23 de novembro de 2010

Vida de lã


           Minha vida é curta, pois tem apenas três segundos...
            O que passou. O que eu estou. E o que virá. O que passa anda atrelado em minha lembrança, que diz: Sobrevivi!
            O que estou, é o que me torna vivo e em eterna dependência,
            E o que virá, é o que deixa a mais incoerente de todas as saudades. Saudade precoce daquilo que nem se viveu ainda. A saudade do que se vai um dia, para sempre.
            O segundo - passado, eu posso construir, como um novelo de lã que deixo pelo caminho. Eu determino como eu quero seu trajeto, mudando da minha maneira, porém, com apenas uma chance para essa mudança; não por inexistir possibilidades - ao contrário, há várias - mas por ser um momento único, um único segundo. O segundo-futuro, este sim, eu não posso modificar, pois é dele que eu recebo a linha do novelo, bruta, como me é dada. O passado é certo(menos a compreensão), o presente é tudo, e o futuro é indeterminado. O depois é o único segredo deste jogo perfeito, e o antes é o verdadeiro sonho que nos guia em frente.
            Quando esta linha chega em minhas mãos, eu não a posso modificar de imediato, pois corre o risco de ela ser cortada – desastradamente - por mim.  Coloco então minhas mãos no passado, e então sim, transformo-a da maneira que quero que seja e fique em minha mente, como lembrança.
            Não se pode arriscar mudar o presente, pois é muito perigoso. Nem o futuro, pois é incerto e misterioso, não se sabe quando a linha lhe será cortada, nem que te fornece.
            Que contra-senso tudo isto; ou o reverso. O que existe nas minhas costas também olha diretamente minha face.


            Belo e aflitivo novelo de vida bruta. És imenso de tal maneira, que nem sei o que faço contigo às vezes. Talvez, não haja fornecedor. Será criador e próprio novelo? Pareces estar sempre entre minhas mãos entrelaçado; rodeando estes minutos que sequer vejo como reais. Ciclo, que não sei onde começa nem onde acaba. Como o horizonte, em que suponho outras existências.
            Três segundos, apenas. Sim, daquilo que encontrei criado, uso apenas isto para viver, três trêmulos segundos.
            Já que há escolhas, prefiro acreditar que este tudo existe. Independente da forma como tudo vem a mim.


            Faço então com minhas mãos desenhos nesta linha.

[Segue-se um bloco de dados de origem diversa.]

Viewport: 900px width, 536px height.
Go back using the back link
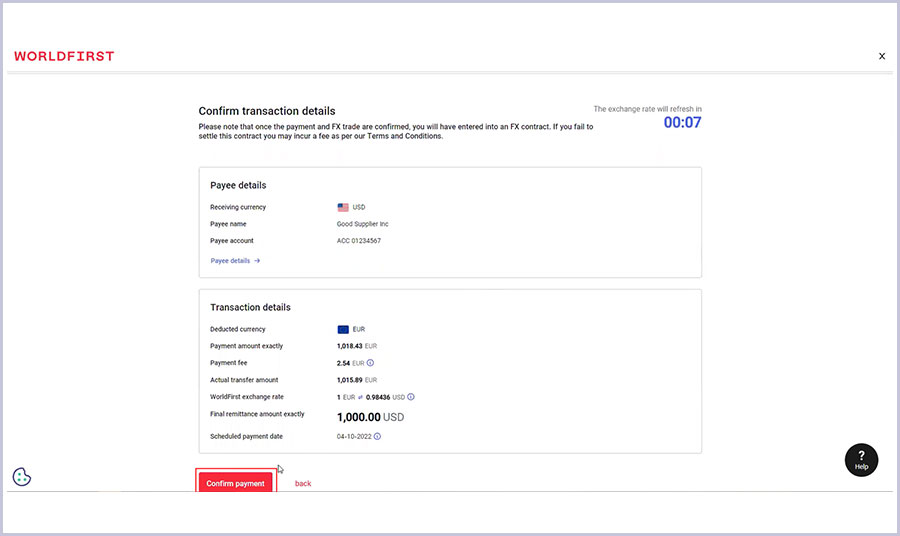click(x=303, y=484)
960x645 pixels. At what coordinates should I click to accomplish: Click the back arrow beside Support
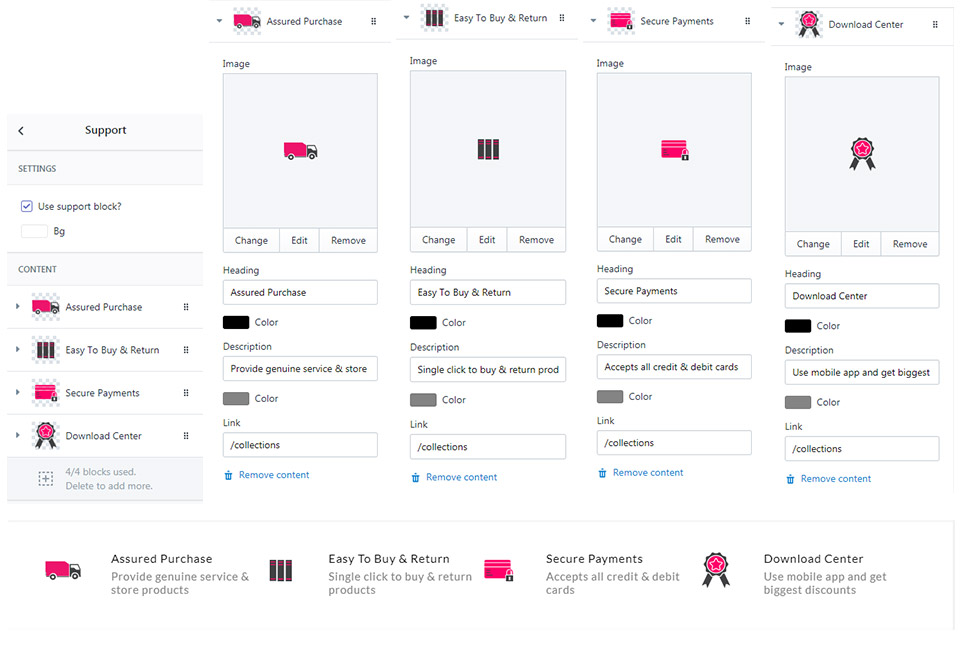pos(21,130)
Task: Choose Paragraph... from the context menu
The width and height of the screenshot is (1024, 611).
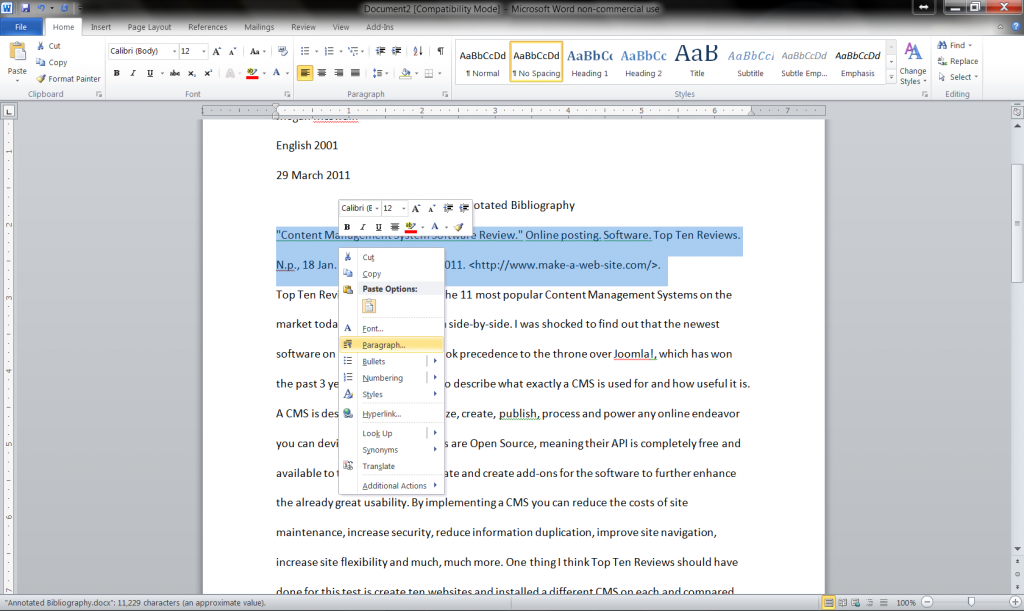Action: tap(384, 345)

Uns pequenos e outros grandes - lembrando que quando a ponta inicial do novelo lhe é dada, você não sabe o que - nem como - desenhar nela. Entretanto com o passar do tempo você vai aprendendo e aperfeiçoando, por si só, ou observando outros desenharem, colorirem e enfeitarem seus novelos. É triste para alguns saberem disso, mas: Parte de nós vive o passado sempre.
            Sei que há uns que cansam a todo o instante de fazerem isso. Outros, julgam divertido e prazeroso. E há os que simplesmente decidem parar. Em meus segundos-passados, tudo que foi feito, foi feito da cor que quis, da forma quis, com as falhas e adereços que quis colocar.  A ultima e eterna fração do presente, portanto, não é começo de uma lembrança, é fim. Pois esta curta vida de três segundos, ocorre inversamente do que uns pensam. E sempre que quero recordar o que fiz há muitos segundos atrás, paro - sem que o fornecedor perceba - e volto a linha do novelo como uma fita, até a parte que quero rever. Porém em algumas partes não há como ver mais o que fiz, ou por não ter feito direito, ou porque fiz sem dar importância ou porque fiz propositalmente de maneira pra não poder presentemente recordar.
            Há um outro importante detalhe, não posso pôr os meus pés no segundo-futuro, meus pés estão sempre no segundo-presente, e minhas mãos ininterruptamente trabalhando o passado. Não se pode fugir a ordem natural das coisas, portanto se você parar de construir o passado, o tempo pára também, não lhe é dado mais novelo bruto. A vida são três segundos que não param de acontecer... tão rápido e brusco, que é natural que a enxerguemos de uma maneira diferente. Pasmem, mas nosso pensamento é lento – ou sonhador demais - para perceber a vida desta forma.
            E cuidado! Pois às vezes - como já aconteceu comigo - lhe dá uma súbita vontade de puxar a linha, pra ver logo quem é o misterioso fornecedor, mas os que puxam a linha, na verdade são puxados por ela, porque ao contrário do que parece, a linha não vem, ela sempre vai. Você tem sempre que está em movimento com o tempo. Não é uma força inerte nem  continua, e sim algo que te puxa suavemente, e você têm sempre que estar atento pra não colocar força demais, nem de menos, pois pode ser tragado pelos segundos que te cercam.